Acepto cualquier tipo de reproche por la utilización del verbo esponsorizar. Puede que ni lingüística ni éticamente sea ortodoxo. Pero no conozco otro que describa mejor el acuerdo personal, el contrato afectivo, al que Kyril y yo llegamos. Las nuestras no han sido relaciones formales, porque la formalidad ha tenido poco que ver con ello. No ha sido un patrocinio, porque hay un exceso de nobleza, una sobra de ceremonia, en ese término castellano; la esponsorización transmite una idea más profana e informal del complicado y costoso arte de mantener a alguien. Tampoco retiré a Kyril, no lo quité de la calle, al menos en sentido estricto, porque lo emocionante era que siguiera despertando deseos y que él supiera resistir la tentación lo suficiente como para llenarme de orgullo. No podría, en fin, hablarse de amancebamiento porque, aun suponiendo en alguno de los dos alguna feminidad improcedente, el trato, lo que se dice el trato, siempre rozó lo meramente testimonial; a Kyril, la primera vez, también le atacó en el momento crítico el
rigor mortis
, aliviado gracias al francés, y acepté con dignidad que era difícil que se repitiera. Pero se repitió y, aunque yo prefiero hablar de esponsorización, algunos empezaron a hablar de noviazgo.

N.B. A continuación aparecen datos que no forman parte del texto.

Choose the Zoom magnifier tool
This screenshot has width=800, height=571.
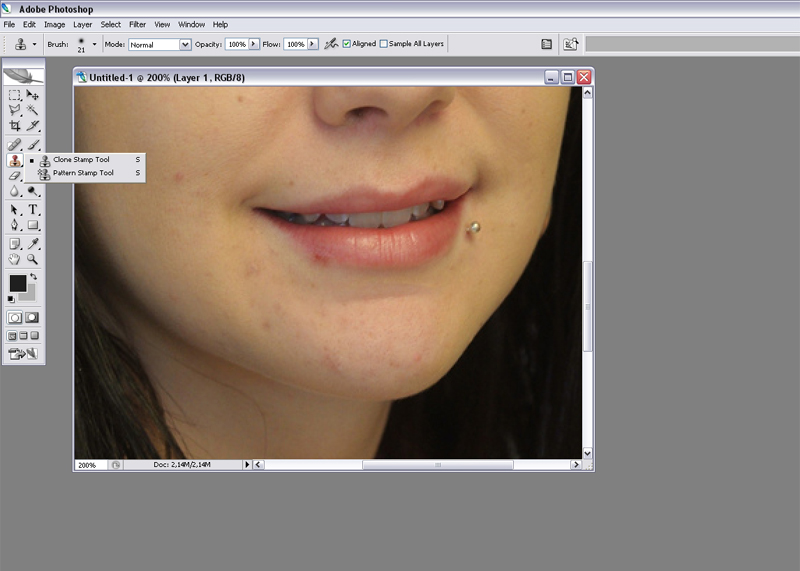pos(33,259)
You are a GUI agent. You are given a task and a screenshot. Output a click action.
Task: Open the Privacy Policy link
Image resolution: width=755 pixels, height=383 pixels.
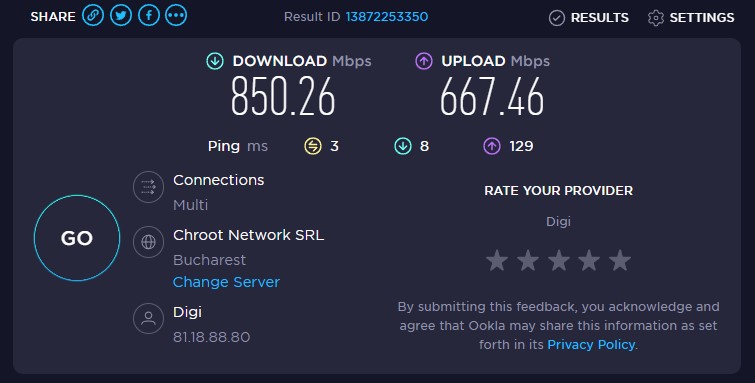(x=591, y=344)
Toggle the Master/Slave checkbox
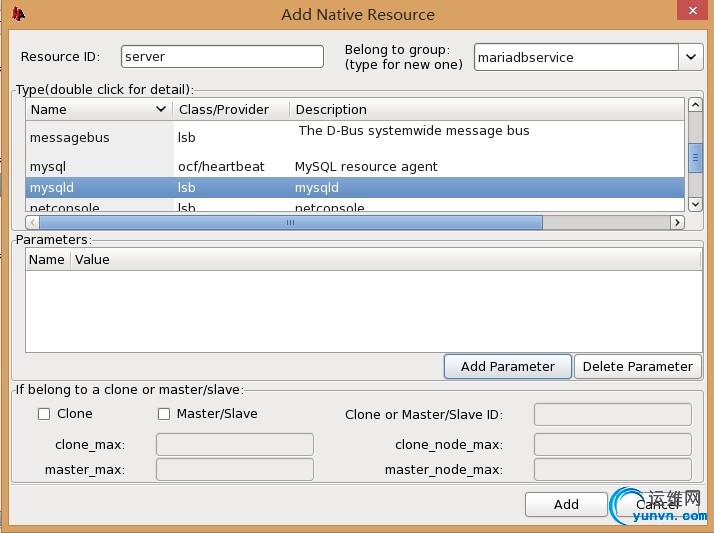The width and height of the screenshot is (714, 533). [x=164, y=413]
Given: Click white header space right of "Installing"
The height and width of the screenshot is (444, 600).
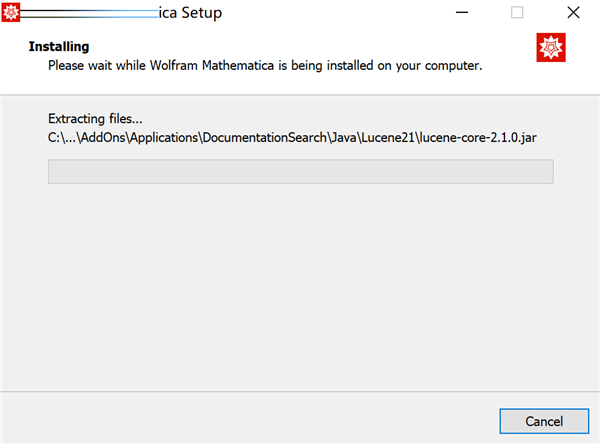Looking at the screenshot, I should (x=300, y=47).
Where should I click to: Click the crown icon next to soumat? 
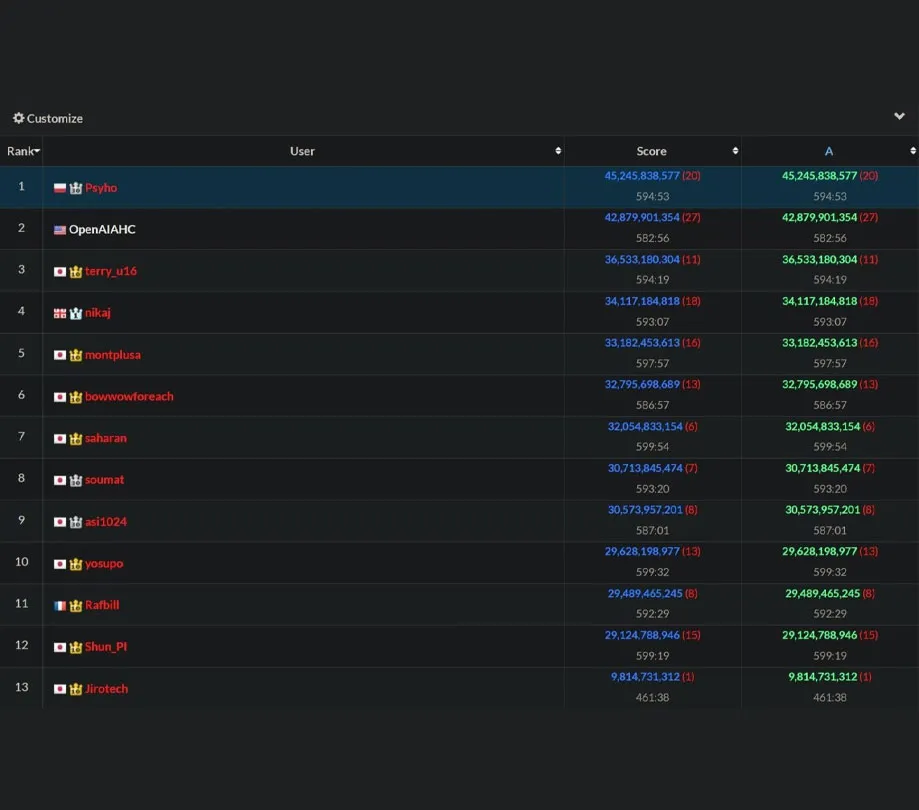coord(76,480)

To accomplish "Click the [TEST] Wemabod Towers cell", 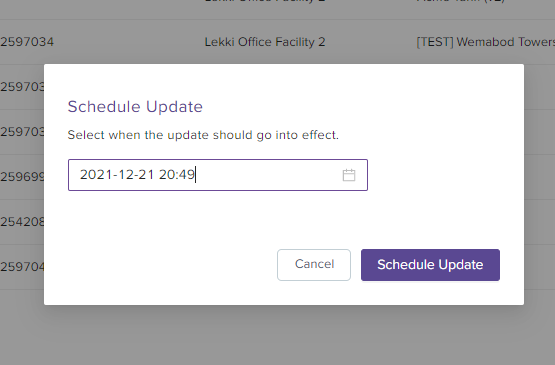I will 485,42.

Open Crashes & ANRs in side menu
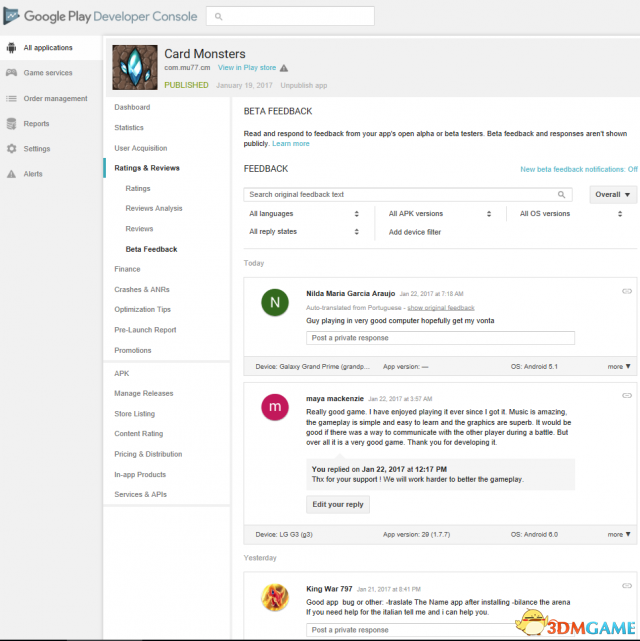(142, 290)
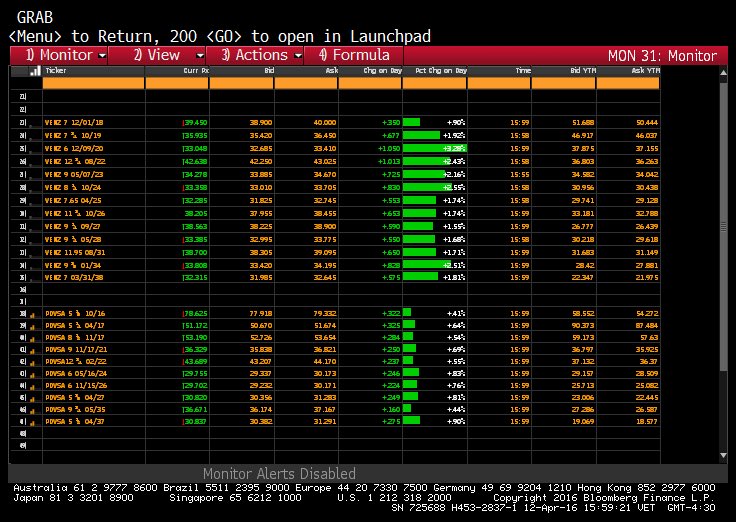Click the chart icon beside the PDVSA 04/17 bond
736x522 pixels.
pyautogui.click(x=31, y=327)
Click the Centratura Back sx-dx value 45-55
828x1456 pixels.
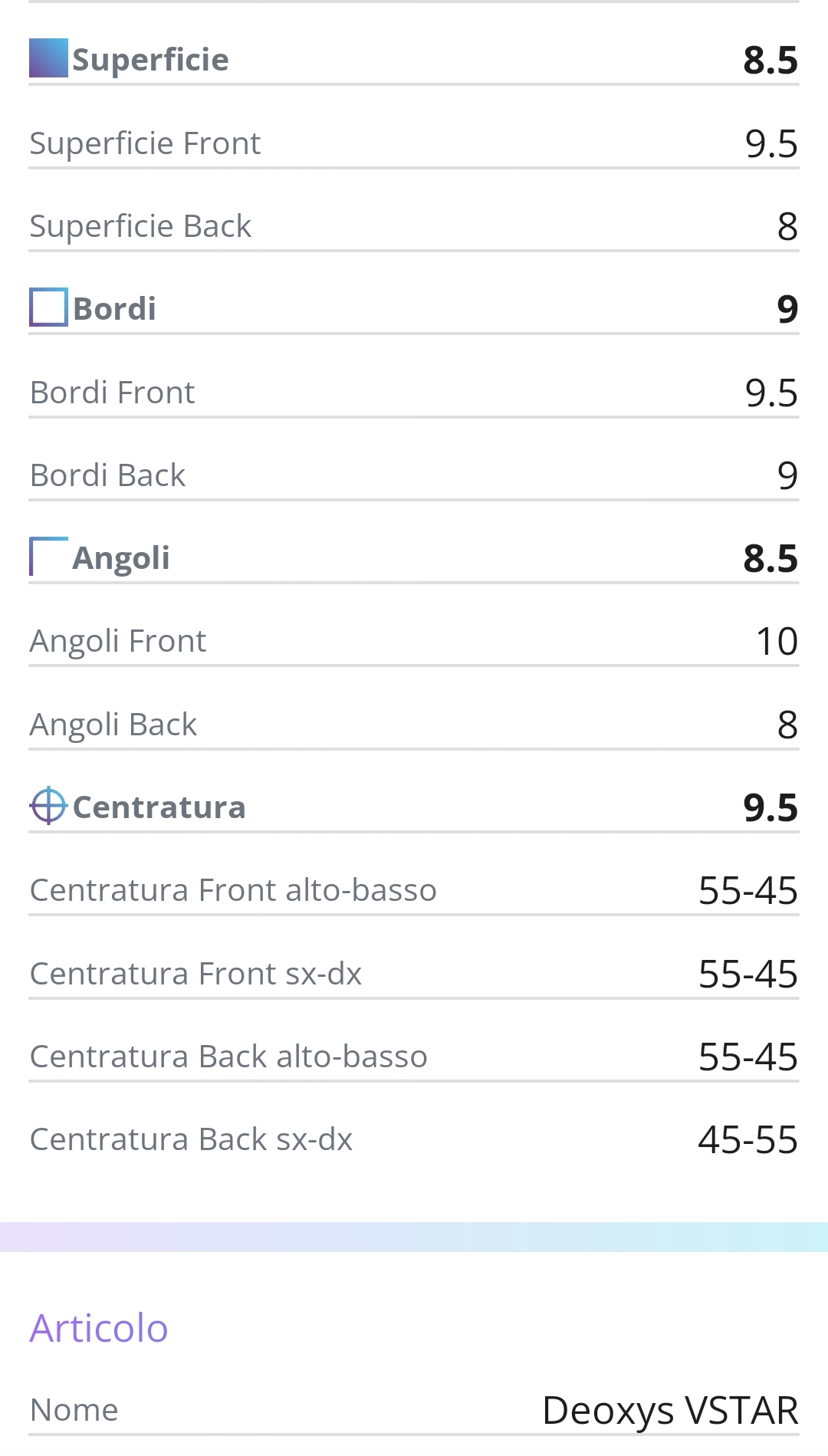click(x=748, y=1140)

Miro ahora las primeras fotos que tuve de Kyril, las primeras que me permitió conservar, supongo que como agradecimiento por haber pagado yo el revelado, y debo reconocer que Kyril nunca ha vuelto a tener un aspecto tan tranquilizador. En esas fotos, parece un chico sin pasado. Cuando se las hizo, tenía ya el pelo largo y vestía un chándal verde que se hizo inconfundible en la Puerta del Sol —hasta que le compré una cazadora que, al cabo de un año, quedaría inservible tras el accidente de moto en el que a punto estuvo de dejarnos a la búlgara y a mí prematuramente viudos—, pero aún no había adelgazado hasta asomarle al rostro su parte tenebrosa y una afortunada iluminación le apaciguaba la mirada hasta el extremo de convertirla en propia de alguien de fiar. En persona, nunca le he conocido una mirada semejante. En persona también ha cambiado mucho desde la primera vez que le vi, ha engordado, se ha cortado el pelo, se ha comprado buena ropa —aunque conserve una irritante debilidad por el dichoso chándal— y, por regla general, se afeita a diario, pero no ha conseguido ahuyentar del todo la afilada dureza y el tono oscuro que adquirieron sus rasgos con la delgadez y la desesperación. Cuando le conocí, seis meses después de que se hiciera aquellas fotografías —tomadas, según me dijo, en un hotel de Barcelona en el que se hospedaban ocasionales amigos sobre cuya nacionalidad y ocupación nunca consintió en darme detalles—, había perdido quince kilos en relación con su peso habitual y se sentía en un callejón sin salida, tenía muy acentuado el aspecto inquietante de algunas personas de piel morena y facciones marcadas cuando tienen un bajón físico o pierden confianza en ellas mismas, y resaltaba en cualquier parte como un tipo, cuando menos, singular. Nada de esto quiere decir que no fuera guapo, que lo era, ni que resultara poco atractivo, porque había cosechado entre las lobilocas de la Puerta del Sol un notable número de indecisos admiradores, pero, desde luego, habría desentonado mucho en los círculos rubios y angelicales de los mormones y los búlgaros de piel blanca y pelo y ojos claros que, según todos los indicios, empezaban a confiar en algún tipo de salvación. Y, en cualquier caso, Kyril no quería saber nada de una salvación que no fuera terrenal, rápida y descansada. Una salvación en la que se entrometieran lo menos posible las incordiantes sutilezas del alma eslava.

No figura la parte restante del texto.